L’auteur Roger Baillet a déjà écrit l’amour entre femmes, notamment dans le roman fictif historique Vivaldi ou l’évanescence de l’être. Au sein d’une école qui forme les violoncellistes proches du compositeur, l’héroïne Camille s’éprend d’une amie. La romance est également charnelle et consommée.

Le destin d’Alba

Ce roman court est un récit de vie où les rencontres se font et se perdent : des personnes gravitent autour de ce personnage très crédible qu’est Alba, une femme exceptionnelle au destin peu banal. Des choix peu conventionnels, qui captivent le lecteur. Malgré un format relativement bref qui laissera peut-être le lecteur sur sa faim, ce livre propose une échappée intense dans la vie d’une globe-trotteuse qui s’est construite sur des bases instables et des obsessions qui semblaient liées à l’enfance, mais qui perdurent.

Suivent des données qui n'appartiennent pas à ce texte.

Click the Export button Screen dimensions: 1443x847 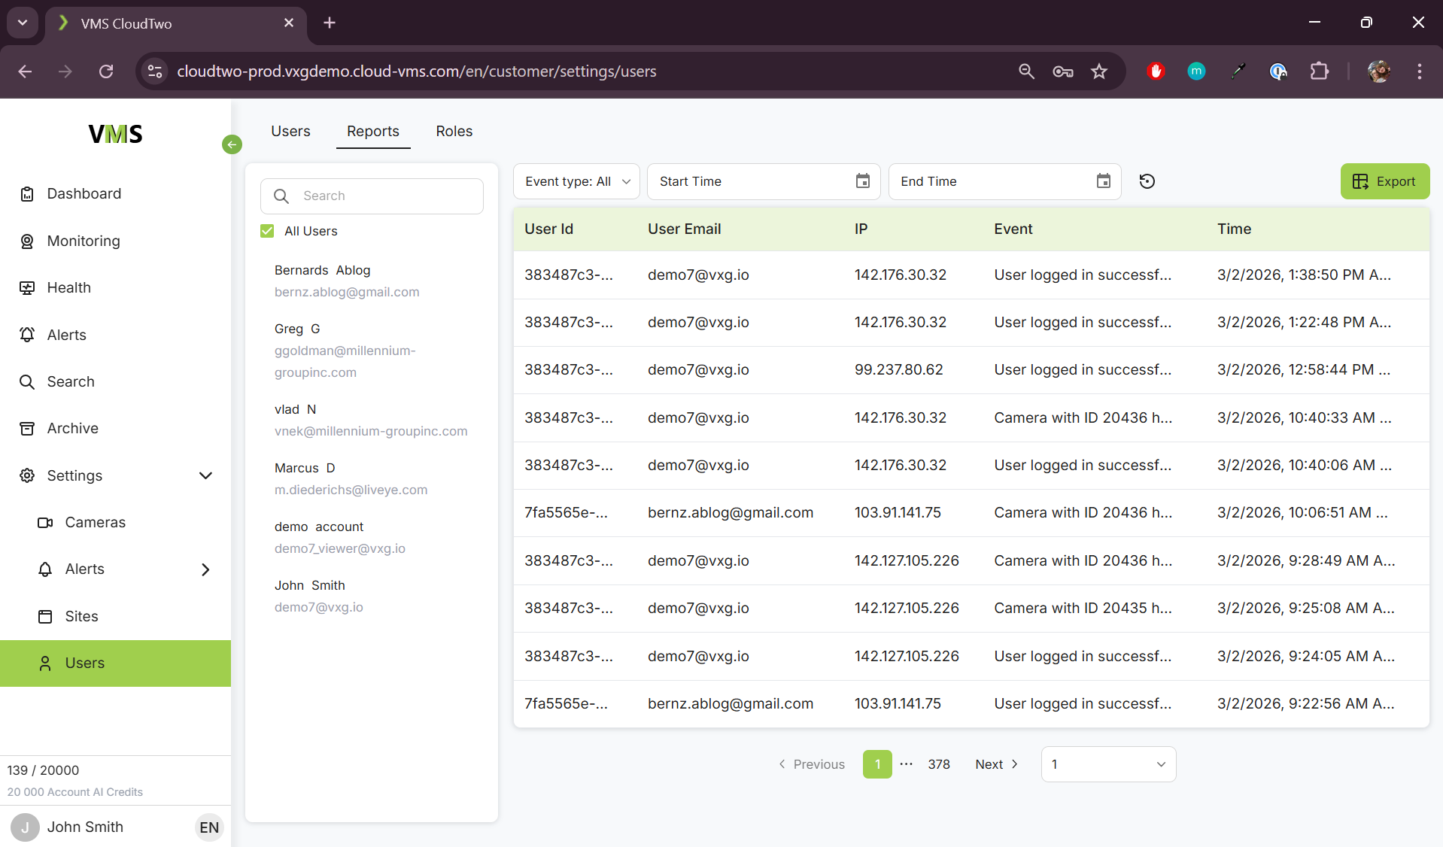coord(1384,181)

Finalement, Alba est une grande enfant qui se complaît dans la poésie et la danse, en s’éloignant des codes académiques. En rejetant d’emblée ce prénom qui lui a été imposé à la naissance, elle décide de son propre chemin.

Un message universel

Cet ouvrage se lit rapidement et facilement, grâce à un style sans tournures lourdes et descriptions interminables. Ce roman se destine à un public averti, en raison de son caractère sexuel et ses rares mots crus. Il est porteur d’un message universel, qui s’adresse aux lecteurs et lectrices, peu importe leur genre et leurs origines. Il faut toute une vie pour se chercher, et nous sommes les propres bâtisseurs de la statue que nous sommes. L’art imite la vie, la vie imite l’art : au sein de cette boucle parfaite, le spectacle de l’existence est un théâtre. Difficile de croire au concept de la destinée !

Au-delà du récit réaliste, Roger Baillet démontre une fois de plus ses talents de conteur. Cet auteur a plus d’une corde à son arc, puisque son profil érudit donne du coffre aux voyages racontés dans ses livres. Ce roman ressemble à une longue lettre ou un journal intime revisité. La vie quotidienne prend une saveur unique, quand elle est expérimentée par une grande enfant, hypersensible et douée.

Chaque nouvelle étape du parcours d’Alba apporte son lot d’informations, et chaque maillon de la chaîne se succède avec logique. Pourtant, le livre semble s’arrêter brusquement. Cette fin ouverte pleine d’espoir laisse rêveur.

Irrémédiablement, le lecteur sera aussi amené à se questionner sur sa propre vie et sur ce qu’il est, qui il est au plus profond de lui. Est-il vraiment maître en sa demeure ?

Roger Baillet exploite ses compétences à bon escient avec ce livre détaillé et riche, qui fait honneur aux passions qui l’animent : la danse, la sculpture, le chant et l’être. En conjuguant une forme moderne et des figures ancestrales, le résultat apparaît comme atemporel.